Thursday, July 31, 2008

A Peek into Ellis Island

Last week Sarah and I paid a visit to the Minnesota Historical Society to check out their exhibit of photographs from Ellis Island. Augustus Frederick Sherman was a humble clerk, but when new arrivals were detained for further questioning, he often made photographs of them. The results are a stunning cross section of people who came to this country in search of a better life.

I was taken with the details of their clothing, at a time when every garment was made by hand by someone you knew. Silver bullets sewn into the costumes of the Cossack soldiers, their heads adorned with wooly caps. Protestant Finnish women in elaborate wimples seeking religious freedom away from their Catholic homeland. A gentleman decked out in lederhosen complete with woolen socks, a jaunty hat and beautifully embroidered vest.
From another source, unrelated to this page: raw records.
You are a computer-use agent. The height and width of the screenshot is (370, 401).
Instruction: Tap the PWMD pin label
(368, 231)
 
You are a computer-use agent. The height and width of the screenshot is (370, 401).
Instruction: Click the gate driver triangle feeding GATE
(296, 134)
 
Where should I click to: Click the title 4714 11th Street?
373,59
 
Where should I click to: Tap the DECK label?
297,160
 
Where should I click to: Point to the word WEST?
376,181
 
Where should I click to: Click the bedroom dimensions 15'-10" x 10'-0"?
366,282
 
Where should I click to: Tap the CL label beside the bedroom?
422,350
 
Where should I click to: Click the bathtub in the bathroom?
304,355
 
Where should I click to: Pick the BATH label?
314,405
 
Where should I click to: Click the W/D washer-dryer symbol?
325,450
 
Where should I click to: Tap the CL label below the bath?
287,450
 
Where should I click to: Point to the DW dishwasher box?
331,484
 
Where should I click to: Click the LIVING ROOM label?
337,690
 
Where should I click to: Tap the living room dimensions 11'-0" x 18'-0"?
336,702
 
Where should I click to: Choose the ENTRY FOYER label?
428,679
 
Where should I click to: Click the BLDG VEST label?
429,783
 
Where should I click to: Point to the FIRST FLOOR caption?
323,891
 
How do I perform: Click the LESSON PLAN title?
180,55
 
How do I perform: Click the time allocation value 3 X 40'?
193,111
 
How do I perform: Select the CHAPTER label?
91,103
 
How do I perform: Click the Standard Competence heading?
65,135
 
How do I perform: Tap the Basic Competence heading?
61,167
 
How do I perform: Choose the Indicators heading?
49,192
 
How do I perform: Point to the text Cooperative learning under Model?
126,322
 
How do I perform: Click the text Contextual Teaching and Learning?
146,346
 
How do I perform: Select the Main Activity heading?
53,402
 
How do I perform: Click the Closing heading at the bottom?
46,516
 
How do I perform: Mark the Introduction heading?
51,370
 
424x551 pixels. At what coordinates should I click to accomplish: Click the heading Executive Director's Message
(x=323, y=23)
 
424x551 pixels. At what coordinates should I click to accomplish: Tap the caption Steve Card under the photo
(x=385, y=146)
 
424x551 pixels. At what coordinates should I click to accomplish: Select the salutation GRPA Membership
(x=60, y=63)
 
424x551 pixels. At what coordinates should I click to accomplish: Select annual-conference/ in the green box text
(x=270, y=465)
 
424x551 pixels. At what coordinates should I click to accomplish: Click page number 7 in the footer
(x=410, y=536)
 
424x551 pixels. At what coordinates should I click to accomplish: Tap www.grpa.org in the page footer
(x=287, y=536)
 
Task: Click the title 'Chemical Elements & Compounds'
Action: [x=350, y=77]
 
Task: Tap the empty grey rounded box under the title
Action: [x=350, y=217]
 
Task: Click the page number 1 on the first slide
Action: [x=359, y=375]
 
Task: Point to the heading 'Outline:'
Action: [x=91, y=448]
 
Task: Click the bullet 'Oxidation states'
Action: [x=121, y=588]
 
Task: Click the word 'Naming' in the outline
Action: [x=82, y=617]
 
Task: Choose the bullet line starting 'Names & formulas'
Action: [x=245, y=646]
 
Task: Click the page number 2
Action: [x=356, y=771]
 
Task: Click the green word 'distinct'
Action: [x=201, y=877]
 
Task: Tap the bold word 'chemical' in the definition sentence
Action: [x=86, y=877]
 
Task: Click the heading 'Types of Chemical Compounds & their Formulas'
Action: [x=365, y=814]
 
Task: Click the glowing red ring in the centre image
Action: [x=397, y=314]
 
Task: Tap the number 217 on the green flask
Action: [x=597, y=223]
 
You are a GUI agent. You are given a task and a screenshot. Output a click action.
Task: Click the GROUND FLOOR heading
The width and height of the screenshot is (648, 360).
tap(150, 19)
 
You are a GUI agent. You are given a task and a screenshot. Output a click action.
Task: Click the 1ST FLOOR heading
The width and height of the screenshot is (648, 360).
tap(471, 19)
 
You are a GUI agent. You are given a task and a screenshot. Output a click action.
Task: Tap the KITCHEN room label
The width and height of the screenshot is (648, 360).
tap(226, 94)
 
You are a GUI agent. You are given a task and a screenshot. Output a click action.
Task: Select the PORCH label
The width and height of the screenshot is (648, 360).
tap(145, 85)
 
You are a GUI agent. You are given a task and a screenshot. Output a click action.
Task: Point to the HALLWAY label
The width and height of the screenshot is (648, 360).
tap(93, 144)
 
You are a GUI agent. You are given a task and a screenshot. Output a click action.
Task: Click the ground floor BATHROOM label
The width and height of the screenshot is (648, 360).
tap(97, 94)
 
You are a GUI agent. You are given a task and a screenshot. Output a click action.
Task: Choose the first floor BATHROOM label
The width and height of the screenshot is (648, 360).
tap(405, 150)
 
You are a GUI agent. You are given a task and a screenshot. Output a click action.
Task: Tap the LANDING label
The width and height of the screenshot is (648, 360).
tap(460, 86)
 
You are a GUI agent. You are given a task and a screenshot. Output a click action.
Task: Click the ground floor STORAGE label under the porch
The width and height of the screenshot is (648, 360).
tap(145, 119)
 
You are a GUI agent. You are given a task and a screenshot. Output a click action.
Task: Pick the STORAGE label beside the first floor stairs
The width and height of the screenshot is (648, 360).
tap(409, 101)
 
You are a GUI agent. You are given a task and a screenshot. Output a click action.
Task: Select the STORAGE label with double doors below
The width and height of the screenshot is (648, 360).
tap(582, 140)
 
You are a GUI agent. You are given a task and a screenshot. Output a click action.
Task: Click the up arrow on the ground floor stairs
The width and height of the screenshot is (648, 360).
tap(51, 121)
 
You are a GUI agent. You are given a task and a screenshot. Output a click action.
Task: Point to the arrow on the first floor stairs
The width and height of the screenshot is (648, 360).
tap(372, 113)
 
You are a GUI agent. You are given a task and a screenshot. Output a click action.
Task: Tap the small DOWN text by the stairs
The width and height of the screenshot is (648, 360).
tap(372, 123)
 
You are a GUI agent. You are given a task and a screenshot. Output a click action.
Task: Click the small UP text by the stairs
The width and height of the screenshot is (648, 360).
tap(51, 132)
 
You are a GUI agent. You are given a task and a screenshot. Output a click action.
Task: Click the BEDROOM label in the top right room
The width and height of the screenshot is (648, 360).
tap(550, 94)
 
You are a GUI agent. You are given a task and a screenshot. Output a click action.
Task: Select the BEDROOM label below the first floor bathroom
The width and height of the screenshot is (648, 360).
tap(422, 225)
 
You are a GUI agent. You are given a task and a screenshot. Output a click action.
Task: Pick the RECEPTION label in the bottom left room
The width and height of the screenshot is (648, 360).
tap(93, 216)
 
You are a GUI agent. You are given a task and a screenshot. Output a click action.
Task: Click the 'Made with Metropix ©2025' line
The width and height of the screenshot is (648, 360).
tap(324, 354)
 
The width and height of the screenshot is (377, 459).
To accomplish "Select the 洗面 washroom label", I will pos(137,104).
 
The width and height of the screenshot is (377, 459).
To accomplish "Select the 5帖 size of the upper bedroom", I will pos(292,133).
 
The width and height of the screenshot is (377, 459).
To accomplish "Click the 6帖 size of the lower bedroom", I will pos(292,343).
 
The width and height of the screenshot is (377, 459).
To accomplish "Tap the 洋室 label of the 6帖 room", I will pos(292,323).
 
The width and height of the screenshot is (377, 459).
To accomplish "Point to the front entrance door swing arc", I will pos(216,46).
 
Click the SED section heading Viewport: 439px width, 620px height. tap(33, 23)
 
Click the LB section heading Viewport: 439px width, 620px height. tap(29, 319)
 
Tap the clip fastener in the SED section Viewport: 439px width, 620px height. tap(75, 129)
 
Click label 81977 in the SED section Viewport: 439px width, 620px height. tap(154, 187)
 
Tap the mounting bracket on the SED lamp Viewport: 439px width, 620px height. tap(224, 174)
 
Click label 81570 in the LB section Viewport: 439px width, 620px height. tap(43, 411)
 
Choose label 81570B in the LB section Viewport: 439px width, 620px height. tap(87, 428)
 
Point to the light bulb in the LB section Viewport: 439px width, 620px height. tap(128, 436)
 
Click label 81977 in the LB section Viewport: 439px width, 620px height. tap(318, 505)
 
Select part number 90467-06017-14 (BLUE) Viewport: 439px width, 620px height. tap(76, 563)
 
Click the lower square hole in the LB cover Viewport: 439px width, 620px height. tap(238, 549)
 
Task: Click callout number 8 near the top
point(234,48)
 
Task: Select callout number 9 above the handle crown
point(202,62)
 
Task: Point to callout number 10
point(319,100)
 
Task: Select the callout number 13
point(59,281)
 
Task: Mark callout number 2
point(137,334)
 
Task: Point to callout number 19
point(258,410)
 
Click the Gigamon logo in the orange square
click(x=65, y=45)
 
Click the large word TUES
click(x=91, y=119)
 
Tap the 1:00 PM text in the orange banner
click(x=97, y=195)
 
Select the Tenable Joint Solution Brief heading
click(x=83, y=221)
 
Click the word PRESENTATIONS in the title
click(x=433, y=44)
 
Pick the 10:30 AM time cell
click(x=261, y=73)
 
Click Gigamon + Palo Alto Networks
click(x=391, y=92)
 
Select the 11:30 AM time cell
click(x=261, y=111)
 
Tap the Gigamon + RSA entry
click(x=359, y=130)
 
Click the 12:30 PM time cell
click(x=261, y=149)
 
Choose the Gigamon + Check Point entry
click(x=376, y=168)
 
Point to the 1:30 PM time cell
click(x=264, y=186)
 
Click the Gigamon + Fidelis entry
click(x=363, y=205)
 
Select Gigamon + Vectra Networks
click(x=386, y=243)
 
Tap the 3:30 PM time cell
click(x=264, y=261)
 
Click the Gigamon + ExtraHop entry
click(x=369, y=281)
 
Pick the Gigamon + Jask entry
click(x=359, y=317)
The exhibit was small and very little is known about most of those pictured. That lent an air of intrigue and possibility. I found myself wondering what these people were thinking on the day they arrived here- exhausted from an agonizing sea voyage that probably took months.

For many, the stop at Ellis Island marked only a halfway point in the journey as they carried farther west. (This certainly makes me re-consider my moaning and groaning about flying coach!) Since those in these portraits were detained for further questioning, anxiety and worry are apparent.

I was also struck by the individuality of each portrait. Each person brought a unique experience with which to forge a new identity for themselves in a strange land. Our is truly a nation of disparate people drawn together by freedom. I think we can all use reminders of that.